● Exercise directions
For this exercise, write out each entry below exactly as it reads.

Dataset entries
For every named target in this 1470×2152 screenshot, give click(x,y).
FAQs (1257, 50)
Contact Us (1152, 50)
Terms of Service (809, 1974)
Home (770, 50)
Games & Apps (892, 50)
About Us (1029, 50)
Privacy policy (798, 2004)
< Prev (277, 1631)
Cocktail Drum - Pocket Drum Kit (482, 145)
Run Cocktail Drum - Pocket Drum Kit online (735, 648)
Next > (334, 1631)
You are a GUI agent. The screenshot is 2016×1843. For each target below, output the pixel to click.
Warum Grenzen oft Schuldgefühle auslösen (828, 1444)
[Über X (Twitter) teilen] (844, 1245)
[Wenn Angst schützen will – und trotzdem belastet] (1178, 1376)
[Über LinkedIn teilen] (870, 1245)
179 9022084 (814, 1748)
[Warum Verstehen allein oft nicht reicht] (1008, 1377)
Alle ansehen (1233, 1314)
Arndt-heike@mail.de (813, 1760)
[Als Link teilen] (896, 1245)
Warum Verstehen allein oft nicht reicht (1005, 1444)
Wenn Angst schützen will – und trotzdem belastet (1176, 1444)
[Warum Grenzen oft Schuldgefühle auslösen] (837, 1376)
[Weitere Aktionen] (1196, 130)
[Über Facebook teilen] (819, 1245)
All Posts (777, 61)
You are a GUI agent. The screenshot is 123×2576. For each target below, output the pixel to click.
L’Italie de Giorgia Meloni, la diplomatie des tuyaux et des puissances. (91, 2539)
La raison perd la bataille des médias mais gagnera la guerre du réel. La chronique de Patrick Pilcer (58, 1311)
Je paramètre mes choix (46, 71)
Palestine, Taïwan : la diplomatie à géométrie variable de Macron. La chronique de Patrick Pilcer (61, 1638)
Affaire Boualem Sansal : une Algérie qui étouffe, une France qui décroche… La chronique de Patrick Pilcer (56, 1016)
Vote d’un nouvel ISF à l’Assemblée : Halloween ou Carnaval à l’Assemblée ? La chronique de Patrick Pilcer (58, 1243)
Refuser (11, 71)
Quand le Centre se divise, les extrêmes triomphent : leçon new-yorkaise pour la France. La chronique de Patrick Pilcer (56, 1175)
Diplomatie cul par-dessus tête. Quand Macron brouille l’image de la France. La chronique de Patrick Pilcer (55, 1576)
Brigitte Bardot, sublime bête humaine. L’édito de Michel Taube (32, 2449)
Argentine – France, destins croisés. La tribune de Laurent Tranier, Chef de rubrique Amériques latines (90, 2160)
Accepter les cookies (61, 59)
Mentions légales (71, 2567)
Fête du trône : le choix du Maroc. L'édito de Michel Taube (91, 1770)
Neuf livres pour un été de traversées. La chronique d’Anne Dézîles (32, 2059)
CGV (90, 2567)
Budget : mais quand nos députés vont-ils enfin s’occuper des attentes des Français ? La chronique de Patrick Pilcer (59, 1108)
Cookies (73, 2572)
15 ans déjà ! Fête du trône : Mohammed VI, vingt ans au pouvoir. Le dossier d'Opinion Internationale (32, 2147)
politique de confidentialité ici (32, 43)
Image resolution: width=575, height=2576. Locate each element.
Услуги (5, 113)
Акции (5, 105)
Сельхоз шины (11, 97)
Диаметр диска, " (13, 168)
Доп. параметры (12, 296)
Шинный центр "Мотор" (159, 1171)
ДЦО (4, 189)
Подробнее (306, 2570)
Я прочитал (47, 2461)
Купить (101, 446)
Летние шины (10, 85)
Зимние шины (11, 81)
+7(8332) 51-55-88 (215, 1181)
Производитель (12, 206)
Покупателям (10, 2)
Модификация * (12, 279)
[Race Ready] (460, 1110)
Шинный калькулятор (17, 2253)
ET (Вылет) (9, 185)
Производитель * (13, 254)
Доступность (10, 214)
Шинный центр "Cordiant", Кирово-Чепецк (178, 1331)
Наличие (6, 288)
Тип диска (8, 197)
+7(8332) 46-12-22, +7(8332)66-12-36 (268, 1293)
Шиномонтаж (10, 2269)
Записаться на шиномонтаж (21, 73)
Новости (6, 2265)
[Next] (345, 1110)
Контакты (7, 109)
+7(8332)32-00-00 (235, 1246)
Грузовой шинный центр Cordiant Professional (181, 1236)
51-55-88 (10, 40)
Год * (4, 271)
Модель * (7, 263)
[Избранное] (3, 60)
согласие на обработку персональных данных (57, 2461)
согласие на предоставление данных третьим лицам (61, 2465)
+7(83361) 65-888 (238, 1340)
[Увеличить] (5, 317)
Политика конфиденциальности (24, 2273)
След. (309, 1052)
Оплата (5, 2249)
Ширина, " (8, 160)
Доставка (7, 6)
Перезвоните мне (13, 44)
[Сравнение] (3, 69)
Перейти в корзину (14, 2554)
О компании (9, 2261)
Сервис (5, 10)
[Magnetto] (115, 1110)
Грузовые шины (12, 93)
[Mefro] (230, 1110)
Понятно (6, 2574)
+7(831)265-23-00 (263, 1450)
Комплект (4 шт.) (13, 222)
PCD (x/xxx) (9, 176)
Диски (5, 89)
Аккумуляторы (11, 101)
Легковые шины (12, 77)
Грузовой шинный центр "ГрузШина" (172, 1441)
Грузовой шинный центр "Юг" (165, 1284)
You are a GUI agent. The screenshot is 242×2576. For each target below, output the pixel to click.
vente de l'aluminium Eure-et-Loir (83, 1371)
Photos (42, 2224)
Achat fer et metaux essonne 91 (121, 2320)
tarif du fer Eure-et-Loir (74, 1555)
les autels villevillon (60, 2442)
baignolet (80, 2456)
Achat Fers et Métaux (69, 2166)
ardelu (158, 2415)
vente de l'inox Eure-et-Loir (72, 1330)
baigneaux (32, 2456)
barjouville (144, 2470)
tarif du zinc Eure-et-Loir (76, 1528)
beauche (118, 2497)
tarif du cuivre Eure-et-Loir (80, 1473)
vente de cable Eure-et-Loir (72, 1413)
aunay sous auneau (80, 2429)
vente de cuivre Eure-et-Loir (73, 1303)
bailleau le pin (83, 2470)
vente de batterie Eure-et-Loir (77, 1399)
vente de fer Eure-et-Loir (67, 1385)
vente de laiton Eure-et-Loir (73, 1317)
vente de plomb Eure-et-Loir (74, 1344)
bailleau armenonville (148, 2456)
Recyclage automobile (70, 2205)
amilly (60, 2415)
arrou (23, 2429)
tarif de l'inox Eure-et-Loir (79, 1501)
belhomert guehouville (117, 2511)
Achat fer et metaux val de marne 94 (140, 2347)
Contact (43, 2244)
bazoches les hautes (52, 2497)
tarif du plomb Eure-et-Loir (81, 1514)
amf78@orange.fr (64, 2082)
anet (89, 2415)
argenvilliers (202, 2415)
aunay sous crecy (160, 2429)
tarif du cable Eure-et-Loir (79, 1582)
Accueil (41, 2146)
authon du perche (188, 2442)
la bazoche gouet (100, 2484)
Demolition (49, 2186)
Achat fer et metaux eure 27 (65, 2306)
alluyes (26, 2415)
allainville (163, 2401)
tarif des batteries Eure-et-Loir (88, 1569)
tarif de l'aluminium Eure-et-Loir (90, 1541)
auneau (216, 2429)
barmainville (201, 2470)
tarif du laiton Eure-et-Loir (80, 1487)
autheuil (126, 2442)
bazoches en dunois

● Answer for the task
For every named target in this 1470×2152 screenshot, give click(x,y).
FAQs (1257, 50)
Contact Us (1152, 50)
Terms of Service (809, 1974)
Home (770, 50)
Games & Apps (892, 50)
About Us (1029, 50)
Privacy policy (798, 2004)
< Prev (277, 1631)
Cocktail Drum - Pocket Drum Kit (482, 145)
Run Cocktail Drum - Pocket Drum Kit online (735, 648)
Next > (334, 1631)
You are a GUI agent. The screenshot is 2016×1843. For each target below, output the pixel to click.
Warum Grenzen oft Schuldgefühle auslösen (828, 1444)
[Über X (Twitter) teilen] (844, 1245)
[Wenn Angst schützen will – und trotzdem belastet] (1178, 1376)
[Über LinkedIn teilen] (870, 1245)
179 9022084 (814, 1748)
[Warum Verstehen allein oft nicht reicht] (1008, 1377)
Alle ansehen (1233, 1314)
Arndt-heike@mail.de (813, 1760)
[Als Link teilen] (896, 1245)
Warum Verstehen allein oft nicht reicht (1005, 1444)
Wenn Angst schützen will – und trotzdem belastet (1176, 1444)
[Warum Grenzen oft Schuldgefühle auslösen] (837, 1376)
[Weitere Aktionen] (1196, 130)
[Über Facebook teilen] (819, 1245)
All Posts (777, 61)
You are a GUI agent. The screenshot is 123×2576. For each target below, output the pixel to click.
L’Italie de Giorgia Meloni, la diplomatie des tuyaux et des puissances. (91, 2539)
La raison perd la bataille des médias mais gagnera la guerre du réel. La chronique de Patrick Pilcer (58, 1311)
Je paramètre mes choix (46, 71)
Palestine, Taïwan : la diplomatie à géométrie variable de Macron. La chronique de Patrick Pilcer (61, 1638)
Affaire Boualem Sansal : une Algérie qui étouffe, une France qui décroche… La chronique de Patrick Pilcer (56, 1016)
Vote d’un nouvel ISF à l’Assemblée : Halloween ou Carnaval à l’Assemblée ? La chronique de Patrick Pilcer (58, 1243)
Refuser (11, 71)
Quand le Centre se divise, les extrêmes triomphent : leçon new-yorkaise pour la France. La chronique de Patrick Pilcer (56, 1175)
Diplomatie cul par-dessus tête. Quand Macron brouille l’image de la France. La chronique de Patrick Pilcer (55, 1576)
Brigitte Bardot, sublime bête humaine. L’édito de Michel Taube (32, 2449)
Argentine – France, destins croisés. La tribune de Laurent Tranier, Chef de rubrique Amériques latines (90, 2160)
Accepter les cookies (61, 59)
Mentions légales (71, 2567)
Fête du trône : le choix du Maroc. L'édito de Michel Taube (91, 1770)
Neuf livres pour un été de traversées. La chronique d’Anne Dézîles (32, 2059)
CGV (90, 2567)
Budget : mais quand nos députés vont-ils enfin s’occuper des attentes des Français ? La chronique de Patrick Pilcer (59, 1108)
Cookies (73, 2572)
15 ans déjà ! Fête du trône : Mohammed VI, vingt ans au pouvoir. Le dossier d'Opinion Internationale (32, 2147)
politique de confidentialité ici (32, 43)
Image resolution: width=575, height=2576. Locate each element.
Услуги (5, 113)
Акции (5, 105)
Сельхоз шины (11, 97)
Диаметр диска, " (13, 168)
Доп. параметры (12, 296)
Шинный центр "Мотор" (159, 1171)
ДЦО (4, 189)
Подробнее (306, 2570)
Я прочитал (47, 2461)
Купить (101, 446)
Летние шины (10, 85)
Зимние шины (11, 81)
+7(8332) 51-55-88 (215, 1181)
Производитель (12, 206)
Покупателям (10, 2)
Модификация * (12, 279)
[Race Ready] (460, 1110)
Шинный калькулятор (17, 2253)
ET (Вылет) (9, 185)
Производитель * (13, 254)
Доступность (10, 214)
Шинный центр "Cordiant", Кирово-Чепецк (178, 1331)
Наличие (6, 288)
Тип диска (8, 197)
+7(8332) 46-12-22, +7(8332)66-12-36 (268, 1293)
Шиномонтаж (10, 2269)
Записаться на шиномонтаж (21, 73)
Новости (6, 2265)
[Next] (345, 1110)
Контакты (7, 109)
+7(8332)32-00-00 (235, 1246)
Грузовой шинный центр Cordiant Professional (181, 1236)
51-55-88 (10, 40)
Год * (4, 271)
Модель * (7, 263)
[Избранное] (3, 60)
согласие на обработку персональных данных (57, 2461)
согласие на предоставление данных третьим лицам (61, 2465)
+7(83361) 65-888 (238, 1340)
[Увеличить] (5, 317)
Политика конфиденциальности (24, 2273)
След. (309, 1052)
Оплата (5, 2249)
Ширина, " (8, 160)
Доставка (7, 6)
Перезвоните мне (13, 44)
[Сравнение] (3, 69)
Перейти в корзину (14, 2554)
О компании (9, 2261)
Сервис (5, 10)
[Magnetto] (115, 1110)
Грузовые шины (12, 93)
[Mefro] (230, 1110)
Понятно (6, 2574)
+7(831)265-23-00 (263, 1450)
Комплект (4 шт.) (13, 222)
PCD (x/xxx) (9, 176)
Диски (5, 89)
Аккумуляторы (11, 101)
Легковые шины (12, 77)
Грузовой шинный центр "ГрузШина" (172, 1441)
Грузовой шинный центр "Юг" (165, 1284)
You are a GUI agent. The screenshot is 242×2576. For each target below, output the pixel to click.
vente de l'aluminium Eure-et-Loir (83, 1371)
Photos (42, 2224)
Achat fer et metaux essonne 91 (121, 2320)
tarif du fer Eure-et-Loir (74, 1555)
les autels villevillon (60, 2442)
baignolet (80, 2456)
Achat Fers et Métaux (69, 2166)
ardelu (158, 2415)
vente de l'inox Eure-et-Loir (72, 1330)
baigneaux (32, 2456)
barjouville (144, 2470)
tarif du zinc Eure-et-Loir (76, 1528)
beauche (118, 2497)
tarif du cuivre Eure-et-Loir (80, 1473)
vente de cable Eure-et-Loir (72, 1413)
aunay sous auneau (80, 2429)
vente de cuivre Eure-et-Loir (73, 1303)
bailleau le pin (83, 2470)
vente de batterie Eure-et-Loir (77, 1399)
vente de fer Eure-et-Loir (67, 1385)
vente de laiton Eure-et-Loir (73, 1317)
vente de plomb Eure-et-Loir (74, 1344)
bailleau armenonville (148, 2456)
Recyclage automobile (70, 2205)
amilly (60, 2415)
arrou (23, 2429)
tarif de l'inox Eure-et-Loir (79, 1501)
belhomert guehouville (117, 2511)
Achat fer et metaux val de marne 94 (140, 2347)
Contact (43, 2244)
bazoches les hautes (52, 2497)
tarif du plomb Eure-et-Loir (81, 1514)
amf78@orange.fr (64, 2082)
anet (89, 2415)
argenvilliers (202, 2415)
aunay sous crecy (160, 2429)
tarif du cable Eure-et-Loir (79, 1582)
Accueil (41, 2146)
authon du perche (188, 2442)
la bazoche gouet (100, 2484)
Demolition (49, 2186)
Achat fer et metaux eure 27 (65, 2306)
alluyes (26, 2415)
allainville (163, 2401)
tarif des batteries Eure-et-Loir (88, 1569)
tarif de l'aluminium Eure-et-Loir (90, 1541)
auneau (216, 2429)
barmainville (201, 2470)
tarif du laiton Eure-et-Loir (80, 1487)
autheuil (126, 2442)
bazoches en dunois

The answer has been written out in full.